Perempuan-perempuan Korea memiliki dualisme. Mereka dituntut cantik (yang berarti terikat oleh pandangan misoginis). Di sisi lain, wanita ini ingin tampil cantik karena dengan cara itulah kesempatan kerja ke perusahaan yang bagus meningkat. Keinginan wanita untuk mandiri ini terkait dengan feminisme. Dualisme itu tak hanya sampai di situ. Pada jenjang pernikahan, hal itu terjadi pula. Dalam dunia selebritis misalnya, artis wanita Korea yang sudah menikah banyak yang diminta berhenti berkarir oleh suaminya
Disadari atau tidak, dualism dalam peran itu akan menimbulkan rasa asing. Rasa asing itulah yang disajikan Han Kang pada karakter-karakter di dalam The The Vegetarian. Kritik terhadap pernikahan yang makin kini hanya semacam lembaga/ institusi suami dan istri, hubungan profesional semata dalam memerankan fungsi masing-masing. Hal ini saya duga tidak terlepas dari tren pernikahan di Korea Selatan, yang menjadikan kesuksesan sebagai tolak ukur, sehingga usia pernikahan makin lama makin tua ( >35 tahun).

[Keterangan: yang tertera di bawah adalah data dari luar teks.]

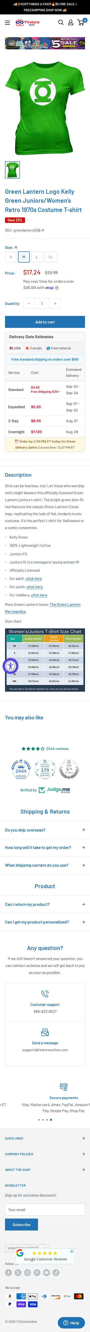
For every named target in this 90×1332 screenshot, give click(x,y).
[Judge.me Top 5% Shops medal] (45, 769)
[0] (81, 22)
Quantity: (12, 303)
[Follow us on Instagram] (27, 1272)
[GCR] (20, 1252)
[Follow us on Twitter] (18, 1272)
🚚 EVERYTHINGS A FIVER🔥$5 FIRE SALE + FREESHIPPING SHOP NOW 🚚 (45, 7)
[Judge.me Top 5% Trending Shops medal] (69, 769)
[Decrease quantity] (29, 303)
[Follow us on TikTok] (56, 1272)
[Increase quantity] (55, 303)
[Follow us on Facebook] (8, 1272)
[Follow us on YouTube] (46, 1272)
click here (34, 578)
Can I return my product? (27, 904)
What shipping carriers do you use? (36, 864)
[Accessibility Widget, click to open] (10, 666)
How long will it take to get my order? (38, 847)
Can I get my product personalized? (37, 921)
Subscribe (21, 1224)
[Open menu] (7, 23)
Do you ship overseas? (25, 829)
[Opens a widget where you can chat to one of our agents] (71, 1323)
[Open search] (61, 22)
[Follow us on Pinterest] (37, 1272)
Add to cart (45, 321)
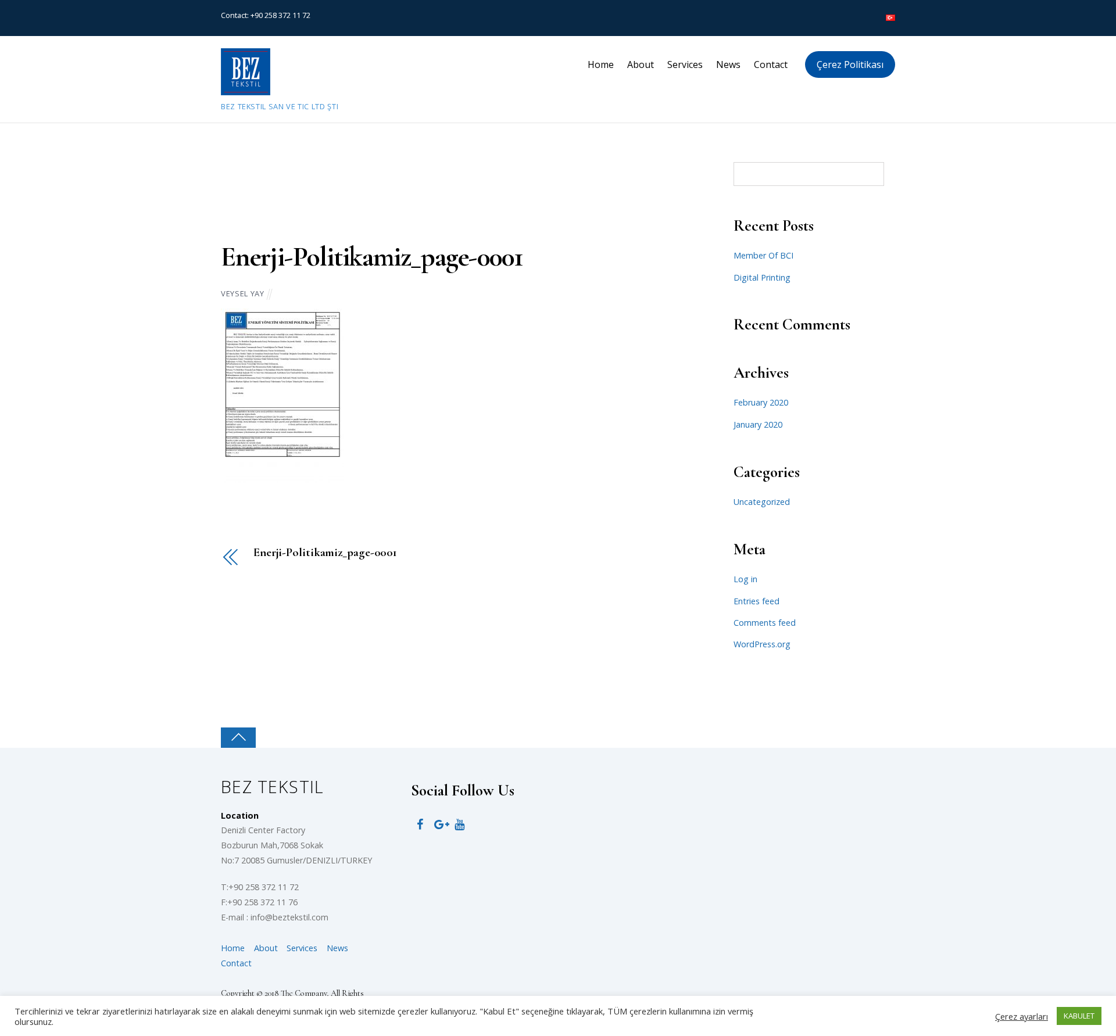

Han Kang juga mengkritik bahwa pernikahan tak bisa mengekang hasrat seseorang. Hal ini terlihat dari bagaimana suami Yeong Hye kerap membayangkan hal erotis bersama kakaknya Yeong Hye, juga kakak ipar Yeong Hye menginginkan dirinya dengan dalih ekspresi seni. Dalam kenyataan, open marriage juga kian menjamur. Tak masalah kau mau bercinta dengan siapa, asalkan selalu kembali ke rumah dan bertanggung jawab terhadap keluargamu.
Pernikahan sebagai fenomena budaya (dan pergeserannya) ini diterjemahkan dengan begitu suram oleh Han Kang.
Tak seperti prosa Korea yang baru dua buah yang saya baca, film dan serial drama Korea sudah lama menjadi favorit saya. Baeksang Award beberapa hari lalu memunculkan kejutan hebat karena Goblin yang digadang-gadang akan menang mudah, kalah oleh serial drama yang ratingnya jauh lebih rendah: Dear My Friends. Drama ini ditulis oleh Noh Hee Kyung yang juga menulis drama It’s Okay It’s Love.
Noh Hee Kyung setia pada drama-drama realis. Ada satu kesamaan It’s Okay It’s Love dengan The The Vegetarian, yakni sakit mental yang diderita para tokohnya. Yeong Hye dan Jang Jae Yeol sama-sama menderita Skizofrenia. Baik Hee Kyung maupun Han Kang memaparkan masa lalu yang gelap yang dialami tokohnya: kekerasan yang dilakukan oleh ayah kandungnya sendiri. Ketidaksanggupan mental manusia menanggung rasa sakit itu melahirkan gangguan kejiwaaan. Penderita skizo akan mengalami episode demi episode halusinasi, dalam sebuah skenario yang sebenarnya ia ciptakan sendiri. Akhir dari skenario itu adalah keadaan yang membahayakan diri mereka. Perbedaannya, Hee Kyung memberikan penyelesaian konflik yang mudah dan bahagia (karena drama adalah kitsch, yang mempertimbangkan pasar), sementara Han Kang membiarkan konflik itu melahirkan potensi konflik batin yang dialami oleh tokoh-tokoh di sekitar Yeong Hye (terutama kakaknya). Han Kang seakan melegitimasi bahwa karya sastra adalah karya yang hidup dan bebas ingin hidup seperti apa di benak para pembacanya.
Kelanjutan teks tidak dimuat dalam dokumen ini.